―1―
「ここは…?」
『“神殿”と呼ばれる場所だ。』
「神殿…。」
『この先だ。』
ミュウツーに促されるまま、シゲルたちは神殿の中に足を踏み入れた。
その瞬間…、何か神々しさを感じる雰囲気に襲われたような気がして、シゲルたちは無意識のうちに顔を見合わせた。
きっとこの先にいるポケモンがそれを感じさせているのだろう。
『入るぞ。』
神殿の中を少し歩いたあと、ミュウツーはある扉の前で足を止めた。
その扉の先にミュウツーが会わせようとしているポケモンがいるのだと知って、シゲルたちは無意識のうちに体に力を入れた。
そして…、ゆっくりとその扉は開かれた。
それと同時に強い熱がシゲルたちを襲った。
『ずいぶんな挨拶だな。
━━………ホウオウ。』
突然のことで状況を理解できず、呆気に取られるシゲルたち。
そんな中、ミュウツーはため息まじりにそう呟いた。
ミュウツーの言葉にシゲルたちは突然襲い掛かってきた強い熱はホウオウが自分達に攻撃してきたからだと、そしてその攻撃から自分達を守ってくれたのはミュウツーだと簡単に察することができた。
『…御子以外の人間が何故、この神域にいる?
私はこの神域を守るために仇なす者は始末しなければならない。
もとより、御子以外の人間は好かない。』
『その御子が信じている人間だ。』
『…御子の意識がないのも、そこにいる人間たちのせいだろう?
ミュウツー、何故…御子以外の者を連れてくることを許可した?』
『止めはした。
だが、聞こうとしなかった。』
『…………御子をこちらへ。』
ただ、ミュウツーと…ホウオウの会話を見つめていたシゲルたち。
シゲルたちはあそこまで強い拒絶や憎しみを向けられたことはなく、石のように固まっていることしか出来なかった。
少しの間、会話を交わしたミュウツーとホウオウ。
そんな中、ホウオウはミュウツーにサトシを連れてくるように言った。
ミュウツーもホウオウが何をしようとしているのかを理解したのか、ホウオウの前にサトシの体をそっと横たえた。

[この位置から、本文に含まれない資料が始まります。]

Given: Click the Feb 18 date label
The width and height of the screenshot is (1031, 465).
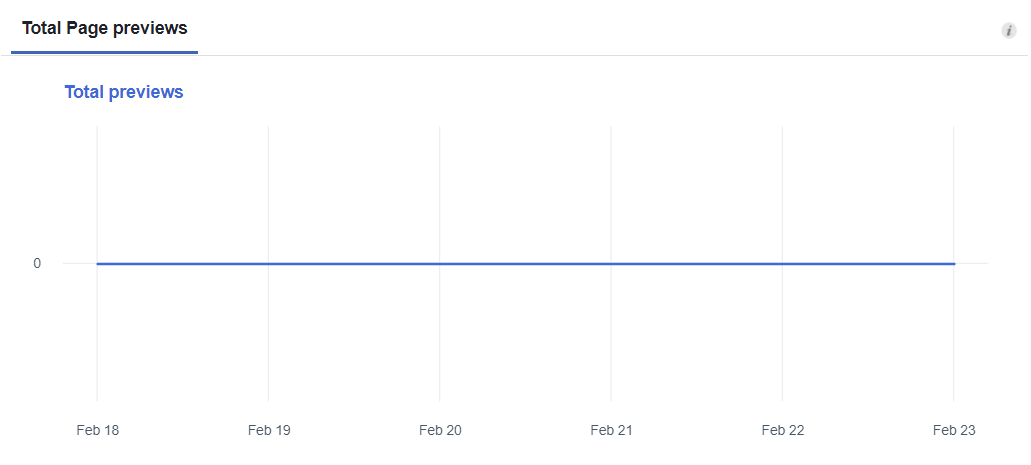Looking at the screenshot, I should [97, 430].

自分の前に横たわるサトシを見たホウオウは虹色に輝く翼を広げた。
それと同時にホウオウの周りに虹色の光が降り注いだ。
━━…否、虹色の光だと思っていたそれは、ホウオウの羽根だった。
「う…。」
そしてそのすぐあと、意識を失っていたサトシはうめき声をあげた。
その声にその場にいる者の視線はサトシへと注がれた。
『気がついたか。』
「………ホウオウ…なのか…?」
『…御子、1つ聞く。
何故…、神域に御子以外の人間を招いた?
御子としての力に目覚めているなら、神域がいかに大切な場所であるか、分かっているはずだ。』
「みんなは信用できる。
だから、ここに連れてきたんだ。」
『…人間は好かない。
すぐにこの場から立ち去れ。』
「ホウオウ!」
『……少し眠る。』
「……ハァ…。
みんな、少し神殿の外に出よう。」
取り付く島もないホウオウの態度にサトシはため息をこぼした後、シゲルたちに外に出るよう言った。
シゲルたちも、ホウオウを気にしながらも、神殿の外へと出た。